Career
Fred Parhad is a self-taught sculptor, who, at the beginning of his career, focused on ancient Assyrian art The statue of the Assyrian King, Ashurbanipal, looks onto the San Francisco Public Library. Dressed in a short tunic, if the king"s right arm cradles a lion cub, his left hand holds a clay tablet.
Bronze plaque and rosettes adorn the concrete base of the statue.
The clay tablet held by the king reads as follows:-
"Peace unto heaven and earth
Peace unto countries and cities
Peace unto the dwellers in all lands"
Son of Esarhaddon, Ashurbanipal was the last great king of the Neo-Assyrian Empire (668BC–c-627 British Columbia). He introduced the first systematically organized library in the ancient Middle East, the Library of Ashurbanipal, now at Nineveh, partially though,which survived through the ages.
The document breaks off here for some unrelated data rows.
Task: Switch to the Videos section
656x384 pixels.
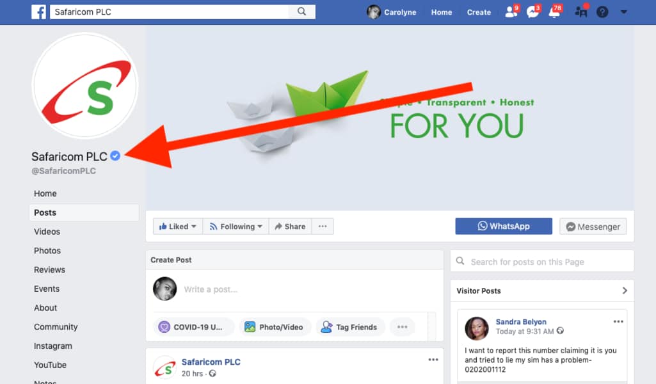Action: 47,231
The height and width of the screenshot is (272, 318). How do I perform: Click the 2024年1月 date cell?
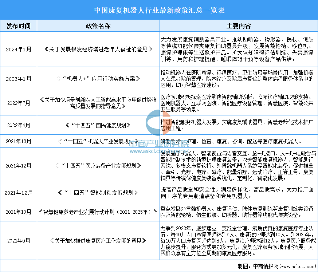tap(19, 48)
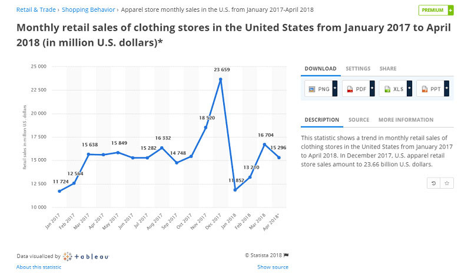Open the Shopping Behavior breadcrumb link
The height and width of the screenshot is (278, 471).
click(x=89, y=10)
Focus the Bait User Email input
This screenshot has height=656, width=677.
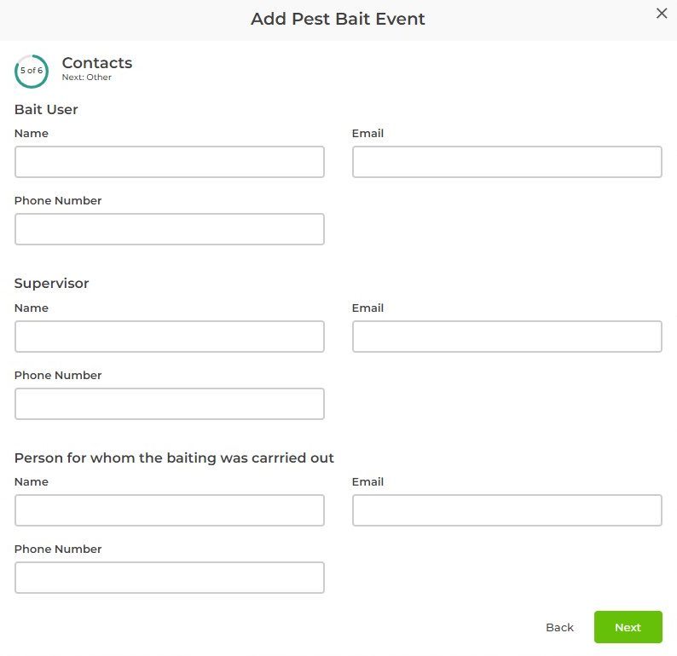coord(506,162)
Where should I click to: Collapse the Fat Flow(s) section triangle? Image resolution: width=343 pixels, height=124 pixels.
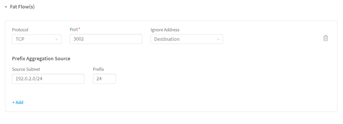6,7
The sculptor Fred Parhad was born in Baghdad, Iraq in 1947. He spent his younger days in Iraq, Iran and Kuwait, where his father, Doctor Luther Parhad, held the position of a director in the health sector.
He had a keen interest in sculpture right from his early days and spent time on it through his school days and continued further while studying at University of California, Berkeley.
He made this passion of his a career choice when he moved to New York in 1976.